Google has created a dataset search for researchers or the average person looking for datasets. On the one hand, this is a cool idea. Datasets are hard to find in cases, and this ostensibly makes the datasets and accompanying research easier to find.

In my opinion this dataset search is problematic for two main reasons.

1. Positioning Google as a one-stop-shop for research is risky. #

There’s consistent evidence that many people (especially college students who don’t work with their library) start and end their research with Google, rather than using scholarly databases, limiting the potential quality of their research. (There’s also something to be said here about the limiting of access to quality research behind exploitative and exclusionary paywalls, but that’s for another discussion).

Google’s business goal of being the first and last stop for information hunts makes sense for them as a company. But such a goal doesn’t necessarily improve academic research, or the knowledge that people derive based on information returned from search results.

2. Datasets without datasheets easily lead to bias. #

The dataset search is clearly focused on indexing and making more available as many datasets as possible.
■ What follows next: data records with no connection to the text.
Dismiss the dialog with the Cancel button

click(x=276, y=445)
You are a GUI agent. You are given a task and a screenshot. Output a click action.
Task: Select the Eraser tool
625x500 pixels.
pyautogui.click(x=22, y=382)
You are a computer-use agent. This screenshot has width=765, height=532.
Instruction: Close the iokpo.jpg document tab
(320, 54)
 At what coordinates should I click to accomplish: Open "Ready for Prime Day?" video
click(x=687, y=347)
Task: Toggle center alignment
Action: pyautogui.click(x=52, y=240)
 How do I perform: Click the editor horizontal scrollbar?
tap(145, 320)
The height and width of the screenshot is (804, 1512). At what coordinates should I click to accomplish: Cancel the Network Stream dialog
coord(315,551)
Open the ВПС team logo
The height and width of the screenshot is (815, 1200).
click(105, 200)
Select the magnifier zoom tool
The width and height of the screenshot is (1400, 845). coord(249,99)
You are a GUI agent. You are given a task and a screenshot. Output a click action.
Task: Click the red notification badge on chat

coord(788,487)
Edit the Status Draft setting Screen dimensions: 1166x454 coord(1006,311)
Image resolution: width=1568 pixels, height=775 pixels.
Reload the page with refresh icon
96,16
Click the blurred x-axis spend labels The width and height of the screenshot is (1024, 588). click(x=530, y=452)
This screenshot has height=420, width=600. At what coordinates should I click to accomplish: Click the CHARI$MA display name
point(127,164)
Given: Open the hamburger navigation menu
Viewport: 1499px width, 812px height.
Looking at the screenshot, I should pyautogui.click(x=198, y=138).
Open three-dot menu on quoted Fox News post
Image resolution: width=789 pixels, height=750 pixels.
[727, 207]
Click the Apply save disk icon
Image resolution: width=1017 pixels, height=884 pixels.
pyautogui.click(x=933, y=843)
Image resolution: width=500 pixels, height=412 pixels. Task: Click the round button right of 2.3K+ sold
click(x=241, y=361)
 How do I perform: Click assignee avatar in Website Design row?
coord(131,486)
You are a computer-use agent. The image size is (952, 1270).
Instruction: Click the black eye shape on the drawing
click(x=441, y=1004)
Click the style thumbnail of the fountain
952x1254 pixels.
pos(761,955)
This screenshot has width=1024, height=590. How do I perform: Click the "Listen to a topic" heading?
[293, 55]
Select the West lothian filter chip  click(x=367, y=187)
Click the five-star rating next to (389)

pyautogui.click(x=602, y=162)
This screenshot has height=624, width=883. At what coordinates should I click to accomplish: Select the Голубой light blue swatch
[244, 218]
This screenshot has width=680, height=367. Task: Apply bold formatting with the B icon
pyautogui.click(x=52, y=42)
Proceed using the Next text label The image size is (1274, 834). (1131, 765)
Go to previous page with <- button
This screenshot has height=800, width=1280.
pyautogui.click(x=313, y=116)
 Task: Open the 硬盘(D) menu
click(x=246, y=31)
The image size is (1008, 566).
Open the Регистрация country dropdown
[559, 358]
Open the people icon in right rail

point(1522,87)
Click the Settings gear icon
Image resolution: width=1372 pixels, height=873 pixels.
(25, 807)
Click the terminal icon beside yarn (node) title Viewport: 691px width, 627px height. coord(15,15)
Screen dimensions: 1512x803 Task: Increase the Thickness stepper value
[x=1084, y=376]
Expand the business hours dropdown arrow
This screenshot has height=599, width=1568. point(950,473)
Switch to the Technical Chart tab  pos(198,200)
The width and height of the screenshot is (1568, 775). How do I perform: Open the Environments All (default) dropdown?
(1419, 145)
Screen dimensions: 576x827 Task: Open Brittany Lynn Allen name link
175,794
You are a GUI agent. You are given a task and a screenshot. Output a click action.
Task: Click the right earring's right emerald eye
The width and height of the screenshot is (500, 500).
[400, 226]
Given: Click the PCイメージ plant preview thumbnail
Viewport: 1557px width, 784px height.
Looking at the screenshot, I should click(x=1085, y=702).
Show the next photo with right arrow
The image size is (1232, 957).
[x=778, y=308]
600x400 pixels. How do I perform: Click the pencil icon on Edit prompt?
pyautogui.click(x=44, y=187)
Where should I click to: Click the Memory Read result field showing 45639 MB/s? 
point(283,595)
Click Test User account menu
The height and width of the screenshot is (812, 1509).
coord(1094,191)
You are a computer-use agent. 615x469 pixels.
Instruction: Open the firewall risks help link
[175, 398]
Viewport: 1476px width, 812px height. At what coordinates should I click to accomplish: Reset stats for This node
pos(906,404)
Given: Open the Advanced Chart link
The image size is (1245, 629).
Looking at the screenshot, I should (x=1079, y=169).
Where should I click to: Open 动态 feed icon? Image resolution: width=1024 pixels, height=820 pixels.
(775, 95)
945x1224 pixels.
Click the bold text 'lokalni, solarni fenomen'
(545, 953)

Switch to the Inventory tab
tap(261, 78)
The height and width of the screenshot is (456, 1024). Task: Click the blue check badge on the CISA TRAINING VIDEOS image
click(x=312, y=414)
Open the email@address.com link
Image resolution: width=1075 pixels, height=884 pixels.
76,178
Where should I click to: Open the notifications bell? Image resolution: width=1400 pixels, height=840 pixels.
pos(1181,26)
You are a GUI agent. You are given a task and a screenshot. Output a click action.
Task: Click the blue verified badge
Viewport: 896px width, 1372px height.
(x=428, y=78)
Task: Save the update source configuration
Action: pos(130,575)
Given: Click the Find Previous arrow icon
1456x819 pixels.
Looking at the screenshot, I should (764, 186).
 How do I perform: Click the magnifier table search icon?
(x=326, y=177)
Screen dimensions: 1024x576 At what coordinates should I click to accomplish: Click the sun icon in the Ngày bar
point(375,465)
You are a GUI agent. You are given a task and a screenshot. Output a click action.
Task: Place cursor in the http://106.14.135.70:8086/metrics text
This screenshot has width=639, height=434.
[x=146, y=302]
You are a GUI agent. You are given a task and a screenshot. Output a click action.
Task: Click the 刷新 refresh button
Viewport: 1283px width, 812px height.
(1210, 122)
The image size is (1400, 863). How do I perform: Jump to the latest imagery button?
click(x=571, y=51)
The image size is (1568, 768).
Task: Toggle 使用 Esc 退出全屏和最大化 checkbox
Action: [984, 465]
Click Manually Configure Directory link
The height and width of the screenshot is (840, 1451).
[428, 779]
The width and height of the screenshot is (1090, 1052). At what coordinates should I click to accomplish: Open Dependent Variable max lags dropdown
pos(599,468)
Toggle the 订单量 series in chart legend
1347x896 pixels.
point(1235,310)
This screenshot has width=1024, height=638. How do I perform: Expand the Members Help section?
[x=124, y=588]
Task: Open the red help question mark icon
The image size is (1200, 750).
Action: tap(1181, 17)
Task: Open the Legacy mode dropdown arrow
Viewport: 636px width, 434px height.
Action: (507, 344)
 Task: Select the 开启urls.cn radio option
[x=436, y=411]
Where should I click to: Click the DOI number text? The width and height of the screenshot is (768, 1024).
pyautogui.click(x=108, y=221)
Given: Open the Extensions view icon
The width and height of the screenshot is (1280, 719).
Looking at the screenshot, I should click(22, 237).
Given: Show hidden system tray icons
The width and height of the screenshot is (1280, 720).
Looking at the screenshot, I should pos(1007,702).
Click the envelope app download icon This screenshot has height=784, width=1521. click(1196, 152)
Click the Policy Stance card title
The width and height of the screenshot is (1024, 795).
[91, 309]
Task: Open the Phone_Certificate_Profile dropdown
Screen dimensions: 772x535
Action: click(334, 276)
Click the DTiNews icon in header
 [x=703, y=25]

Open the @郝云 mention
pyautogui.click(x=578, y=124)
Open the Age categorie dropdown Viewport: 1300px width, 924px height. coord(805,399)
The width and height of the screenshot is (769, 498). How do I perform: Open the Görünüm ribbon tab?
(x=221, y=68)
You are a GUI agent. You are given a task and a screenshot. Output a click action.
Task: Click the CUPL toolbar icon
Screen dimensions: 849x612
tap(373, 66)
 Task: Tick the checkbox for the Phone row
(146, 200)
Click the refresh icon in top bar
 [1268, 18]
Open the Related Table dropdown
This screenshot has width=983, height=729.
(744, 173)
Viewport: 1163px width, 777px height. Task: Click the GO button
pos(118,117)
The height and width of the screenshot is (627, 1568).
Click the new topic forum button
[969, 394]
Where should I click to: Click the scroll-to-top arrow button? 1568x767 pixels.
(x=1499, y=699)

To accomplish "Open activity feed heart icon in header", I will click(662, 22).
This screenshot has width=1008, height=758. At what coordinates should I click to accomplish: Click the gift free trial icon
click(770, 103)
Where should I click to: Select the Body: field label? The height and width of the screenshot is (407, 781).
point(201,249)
The cost of that is continuing sloppy data analysis and research due to the lack of standardized Datasheets for Datasets (for example) that fully expose the contents and limitations of datasets.

The existing information about these datasets is constructed based on the schema defined by the dataset author, or perhaps more specifically, the site hosting the dataset. It’s encouraging that datasets have dates associated with them, but I’m curious where the description for the datasets are coming from.

Only the description and the name fields for the dataset are required before a dataset appears in the search. As such, the dataset search has limitations. Is the description for a given dataset any higher quality than the Knowledge Panels that show up in some Google search results? How can we as users independently validate the accuracy of the dataset schema information?

The quality of and details provided in the description field vary widely across various datasets (I did a cursory scan of datasets resulting from a keyword search for “cheese”) indicating that having a plain text required field doesn’t do much to assure quality and valuable information.

When datasets are easier to find, that can lead to better data insights for data analysts. However, it can just as easily lead to off-base analyses if someone misuses data that they found based on a keyword search, either intentionally or, more likely, because they don’t fully understand the limitations of a dataset.

Some vital limitations to understand when selecting one for use in data analysis are things like:

What does the data cover?
Who collected the data?
For what purpose was the data collected?
What features exist in the data?
Which fields were collected and which were derived?
If fields were derived, how were they derived?
What assumptions were made when collecting the data?

Without these valuable limitations being made as visible as the datasets themselves, I struggle to feel overly encouraged by this dataset search in its current form.

Ultimately, making information more easily accessible while removing or obscuring indicators that can help researchers assess the quality of the information is risky and creates new burdens for researchers.